Primeiro ensinamos à criança regras de “segurança”: não olhar pela janela, não colocar objetos perigosos na boca, não tocar em animais estranhos. Mais tarde, a busca pela saúde faz-nos pedir-lhe que mantenha as mãos limpas, que não encha o estômago de caprichos, que não coce as feridas…

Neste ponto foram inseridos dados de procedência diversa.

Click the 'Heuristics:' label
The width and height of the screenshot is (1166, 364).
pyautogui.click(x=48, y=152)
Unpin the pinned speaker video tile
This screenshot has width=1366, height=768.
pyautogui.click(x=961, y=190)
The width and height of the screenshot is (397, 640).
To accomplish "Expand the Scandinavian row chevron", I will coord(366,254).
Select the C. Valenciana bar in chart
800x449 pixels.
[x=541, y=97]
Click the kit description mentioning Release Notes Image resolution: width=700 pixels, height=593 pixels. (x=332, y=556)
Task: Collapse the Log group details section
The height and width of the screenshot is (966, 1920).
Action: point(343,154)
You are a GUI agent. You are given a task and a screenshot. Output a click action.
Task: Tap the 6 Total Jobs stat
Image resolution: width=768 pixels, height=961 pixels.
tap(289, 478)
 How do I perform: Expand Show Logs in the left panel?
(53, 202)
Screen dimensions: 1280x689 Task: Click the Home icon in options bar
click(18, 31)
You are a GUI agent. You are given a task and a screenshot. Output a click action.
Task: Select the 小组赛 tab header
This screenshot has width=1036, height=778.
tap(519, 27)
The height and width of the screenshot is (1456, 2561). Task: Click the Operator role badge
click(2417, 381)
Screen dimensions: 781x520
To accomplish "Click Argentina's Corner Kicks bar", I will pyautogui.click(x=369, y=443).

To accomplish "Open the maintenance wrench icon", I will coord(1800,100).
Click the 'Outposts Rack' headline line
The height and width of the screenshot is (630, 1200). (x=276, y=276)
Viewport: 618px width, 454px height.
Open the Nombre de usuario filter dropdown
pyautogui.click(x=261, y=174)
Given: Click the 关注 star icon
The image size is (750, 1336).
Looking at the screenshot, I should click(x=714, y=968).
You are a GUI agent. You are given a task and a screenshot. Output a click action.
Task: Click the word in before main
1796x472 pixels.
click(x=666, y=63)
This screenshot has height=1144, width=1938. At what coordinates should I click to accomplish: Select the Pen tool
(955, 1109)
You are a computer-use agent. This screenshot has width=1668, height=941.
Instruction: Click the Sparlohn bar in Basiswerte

Simultaneamente ensinamos o filho a falar. Seus olhos brilham de maneira diferente a cada dia, e logo seu mundo interior, seu coração, se abre para nós não apenas com seus olhares, suas mãos e seu sorriso, mas com aquelas primeiras palavras trêmulas que ela começa a dizer com a confiança de ser acolhida. Os pais que ouvem “mamãe” e “papai” pela primeira vez muitas vezes sentem um batimento cardíaco pesado. A criança cresce, e fala, e fala, e fala… Quando já aprendeu um vocabulário básico, impressiona com sua fome de saber, de se comunicar, de dizer que nos ama, ou que desenhou um avião , ou que viu um lagarto, ou que acabou de encontrar um amigo da sua idade…
Alguns podem pensar que a missão dos pais termina aqui, e que o resto cabe à escola. Porém, a criança ainda tem que aprender detalhes da educação que vão muito além das regras de sobrevivência ou do bom uso das palavras da própria língua. Agradecer, pedir permissão, cumprimentar um professor, emprestar um brinquedo a um amigo, fazer o dever de casa em vez de assistir o que passa na TV…
A educação moral é um dos grandes desafios de toda a vida familiar. A maior alegria que os pais podem sentir é ver que seus filhos são realmente bons cidadãos. A dor de qualquer pai é perceber que o filho faz o que quer e que começa a enganar os professores, a roubar a carteira da mãe, a bater nos colegas ou irmãos mais novos, e até a levantar a voz em casa contra os próprios pais…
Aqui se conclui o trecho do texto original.